The philosophy behind the overall approach can be summarized as follows,
Here’s how a sample DSL looks like in Conversational Analytics for the case where you may or may not have data source,
[
{
query: [
// Operator to query
"<parameter-for-data-query>",
],
out: "data1",
},
{
respond: [
{
if: [
{
"not-null": ["data1"],
},
"Hope this answers your question!", // Response when the data is present
"Sorry I don't have enough data for that", // When no data
],
},
],
},
];
While this might take some time to understand, it is not difficult; it’s simply a modified version of an s-expression.
It’s all about calling one operation after another. Where each “operation” might be an agent or a simple function to do a specific stuff along with the parameter.
In simple terms it’s equivalent to the below code,
data1=query("<parameter-for-data-query>")
if(not_null(data1) {
return "Hope this answers your question!"
}
else {
return "Sorry I don't have enough data for that"
}
As you can see, you can even have things like conditionals, where the LLM upfront gives the response needed for the case of data and no-data form the `query`, as you execute it, your agent/function will respond based on the context at that moment, based on the plan that the LLM already gave.

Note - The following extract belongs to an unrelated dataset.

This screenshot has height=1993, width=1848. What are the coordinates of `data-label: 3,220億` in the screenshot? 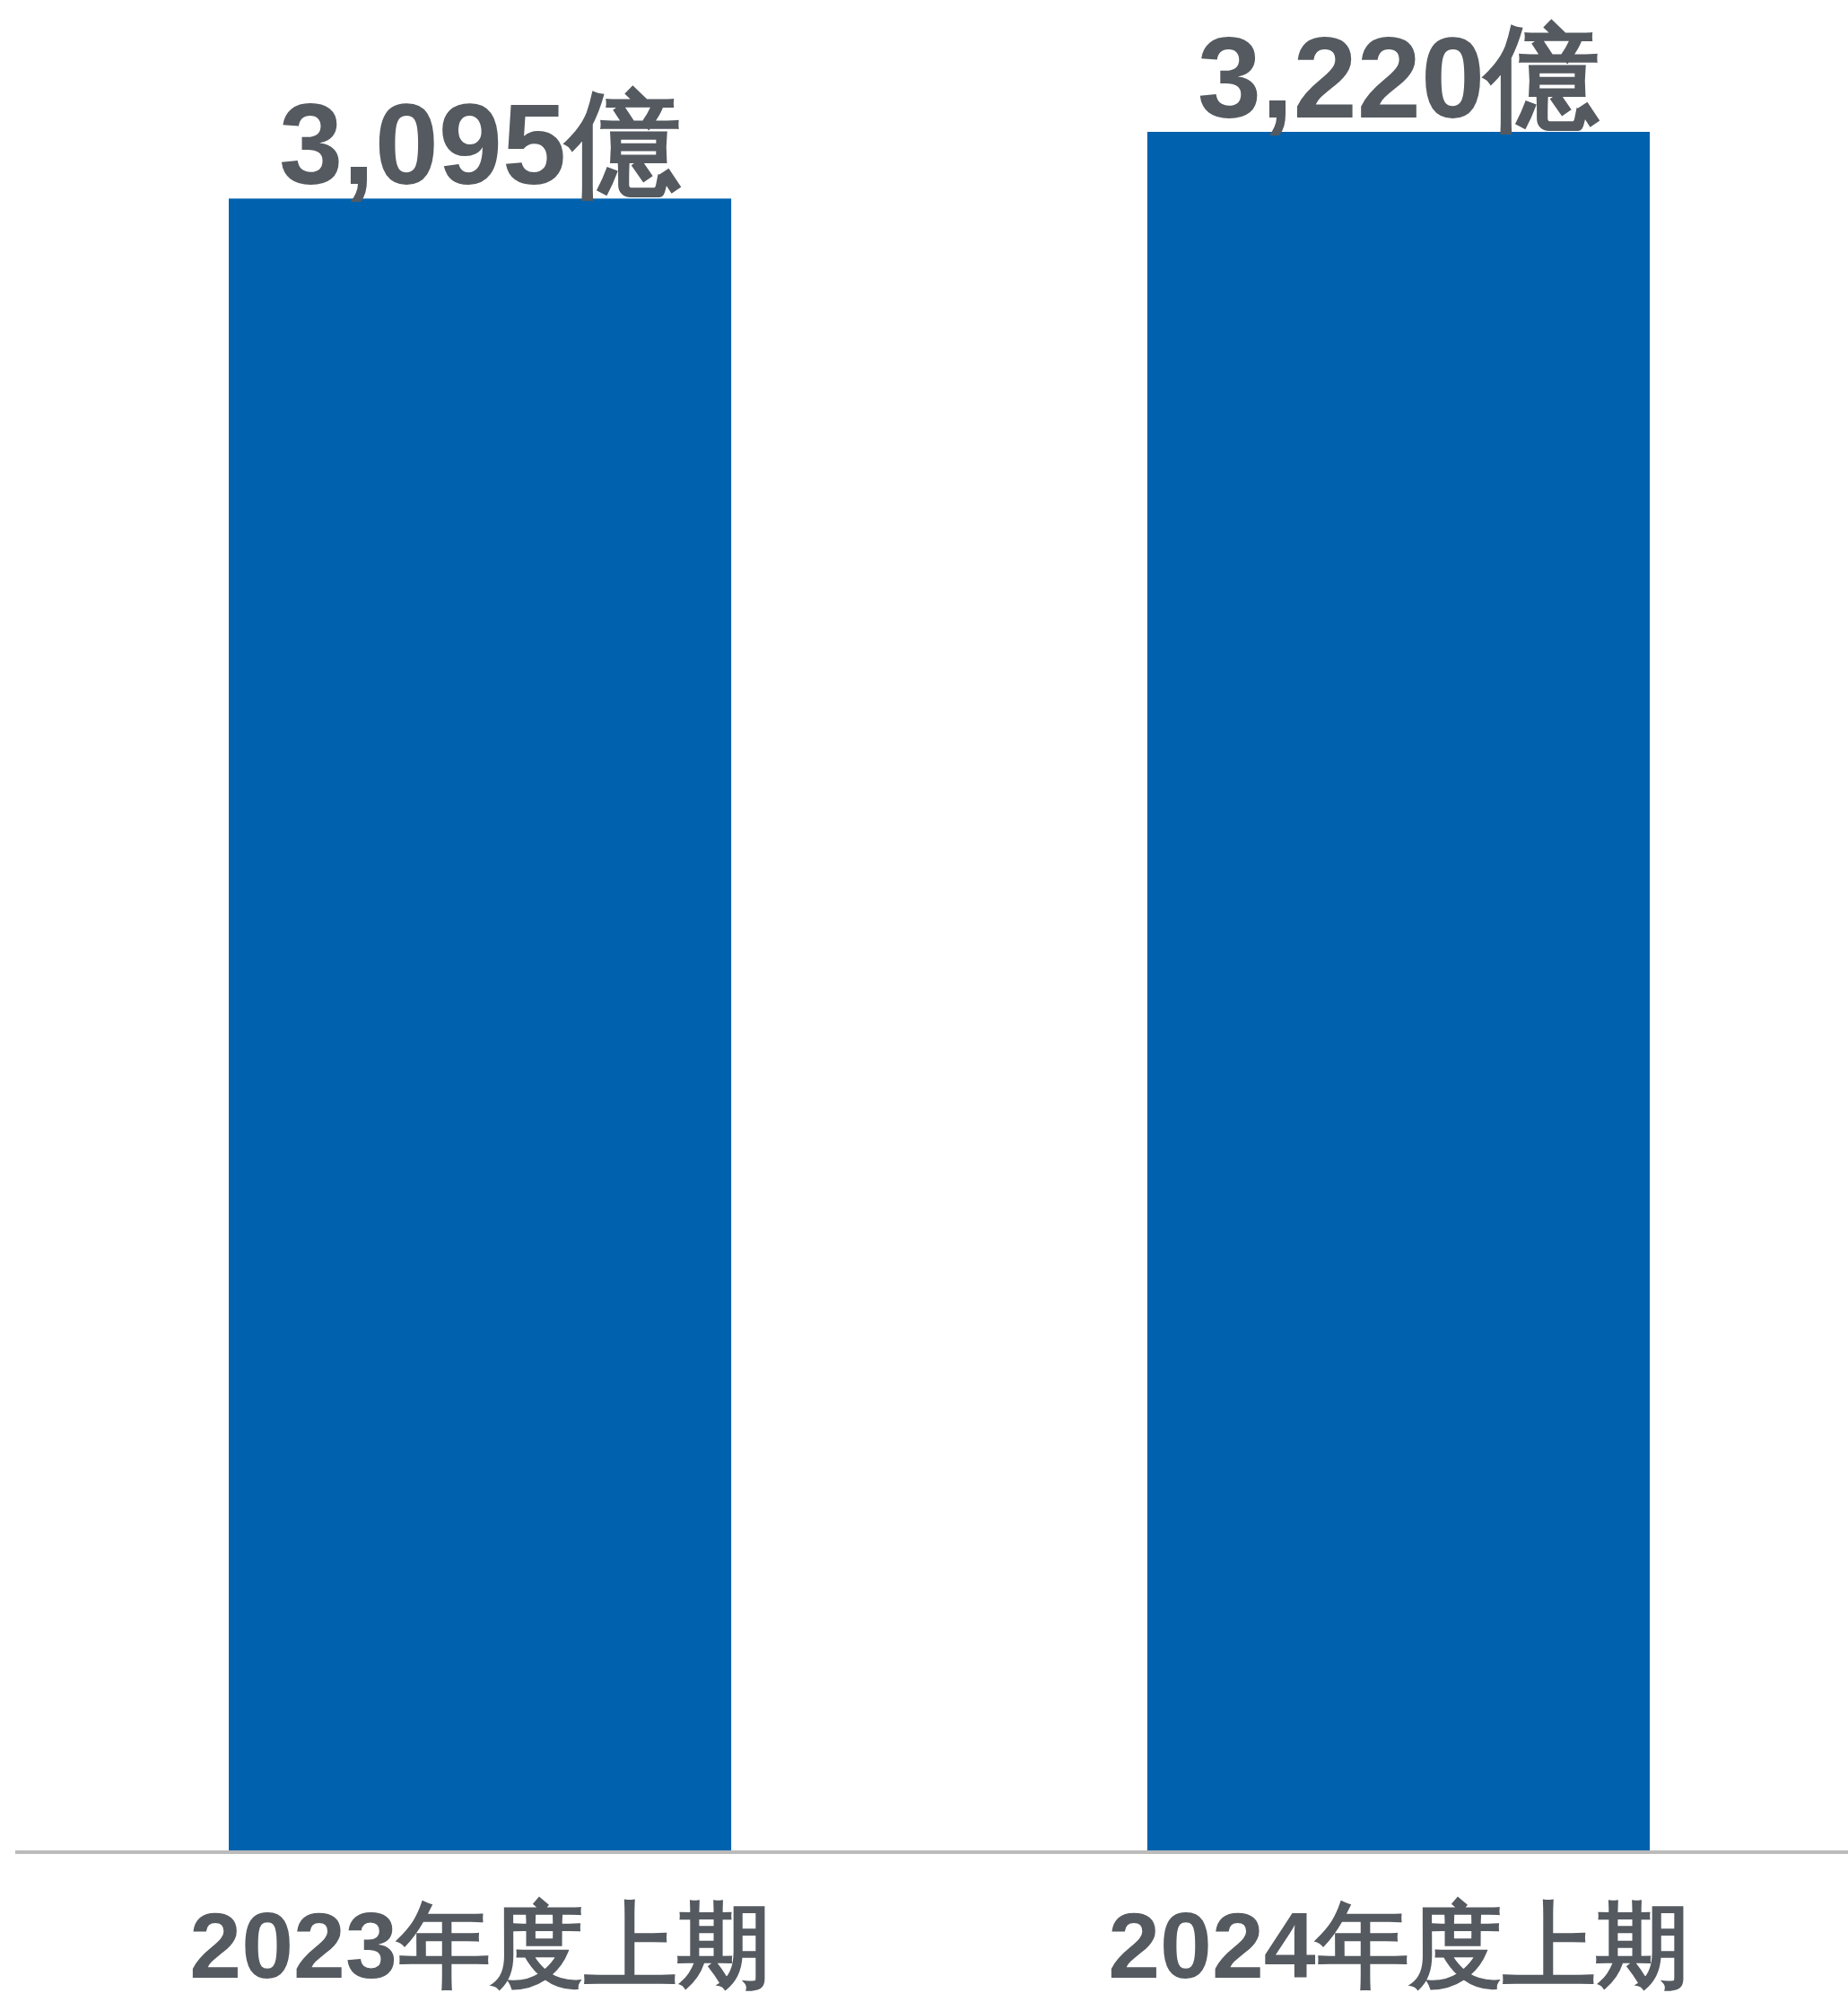 It's located at (1399, 78).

You can have in-context learning (if needed n-shot examples) with larger LLMs where the prompt would contain the specification of the DSL, the operations and the query that you want to solve.
Or, you can parrot your own LLM to talk in the DSL, which wouldn’t be hard for a specific use case.
As mentioned earlier, you can have an interpreter for the DSL under 100 lines within a couple of hours(yourself) or much shorter(with giant LLMs)!